| Task |
Your answer should hold exactly the lines below from the line with "Viewport: 2128px width, 754px height." through the line with "the ellipsis more", both included, and no pictures at all.

| Supplied material |
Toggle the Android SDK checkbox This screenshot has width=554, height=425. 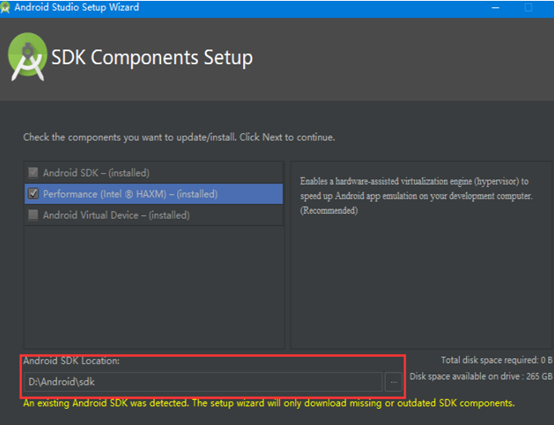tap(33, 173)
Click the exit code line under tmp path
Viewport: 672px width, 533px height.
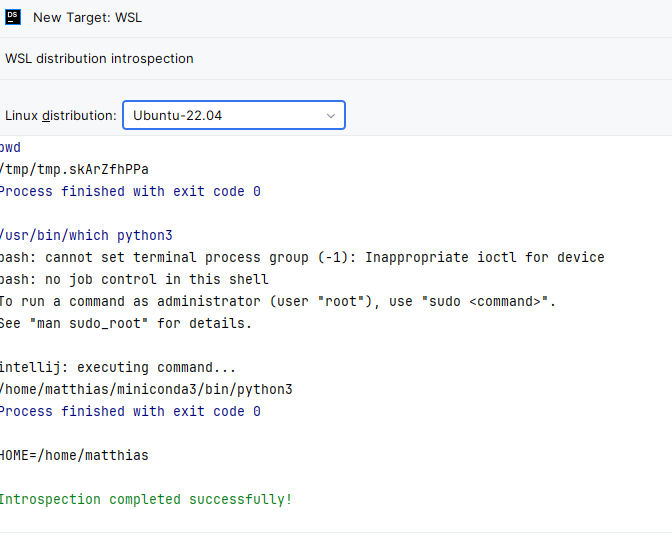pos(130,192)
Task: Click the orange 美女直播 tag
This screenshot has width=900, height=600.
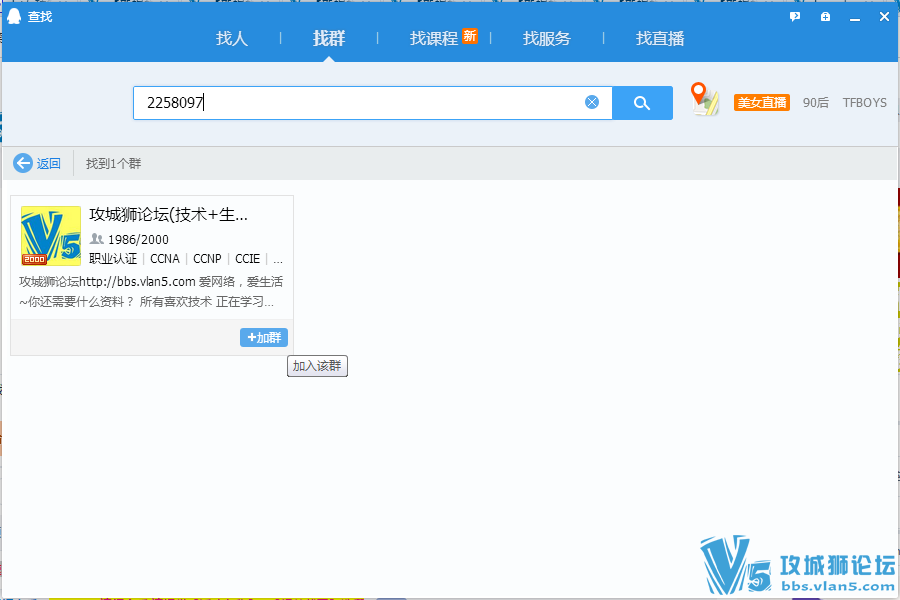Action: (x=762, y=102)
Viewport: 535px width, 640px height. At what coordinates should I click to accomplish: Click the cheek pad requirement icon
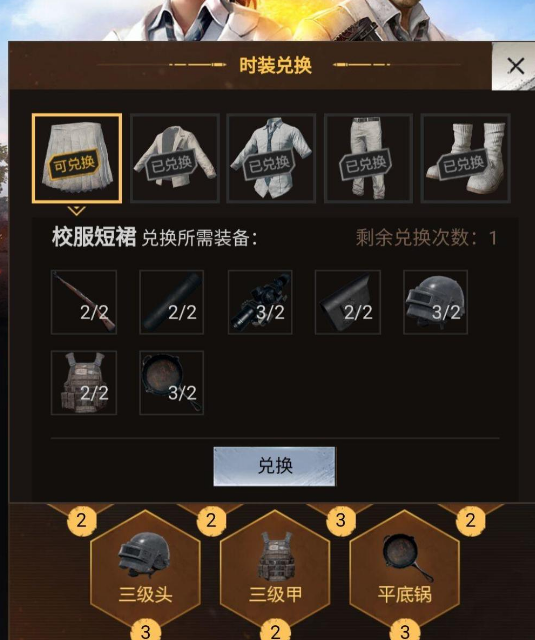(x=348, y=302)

---

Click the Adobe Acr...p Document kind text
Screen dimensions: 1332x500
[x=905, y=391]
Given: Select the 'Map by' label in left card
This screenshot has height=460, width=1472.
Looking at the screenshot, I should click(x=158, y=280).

...

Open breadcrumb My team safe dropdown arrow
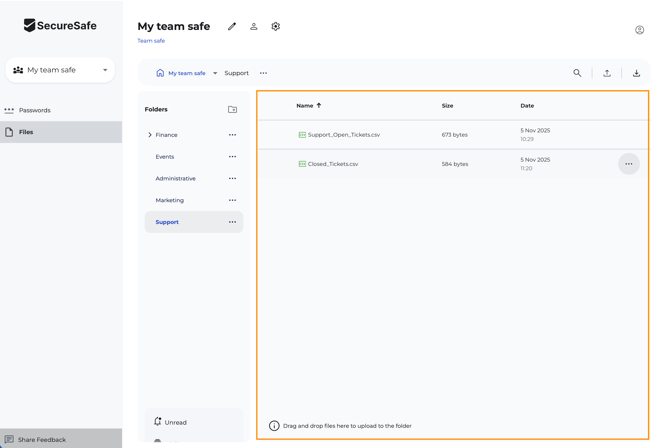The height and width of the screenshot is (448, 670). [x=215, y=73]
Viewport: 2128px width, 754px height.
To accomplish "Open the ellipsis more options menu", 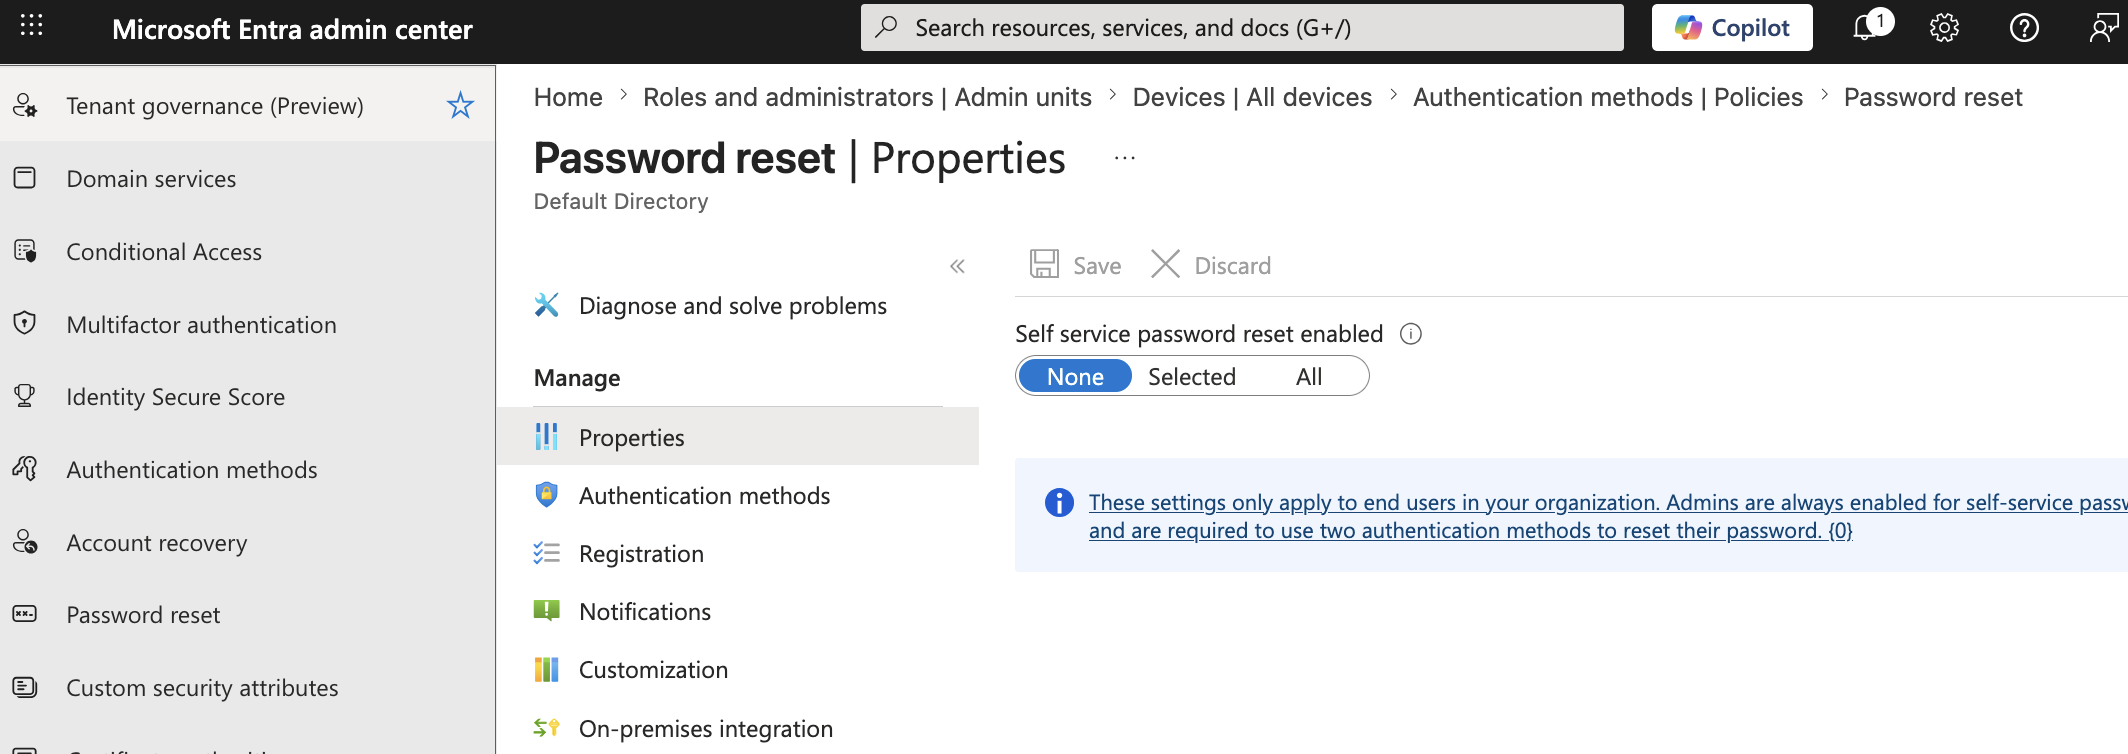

| Response |
Viewport: 2128px width, 754px height.
To accomplish "Open the ellipsis more options menu", 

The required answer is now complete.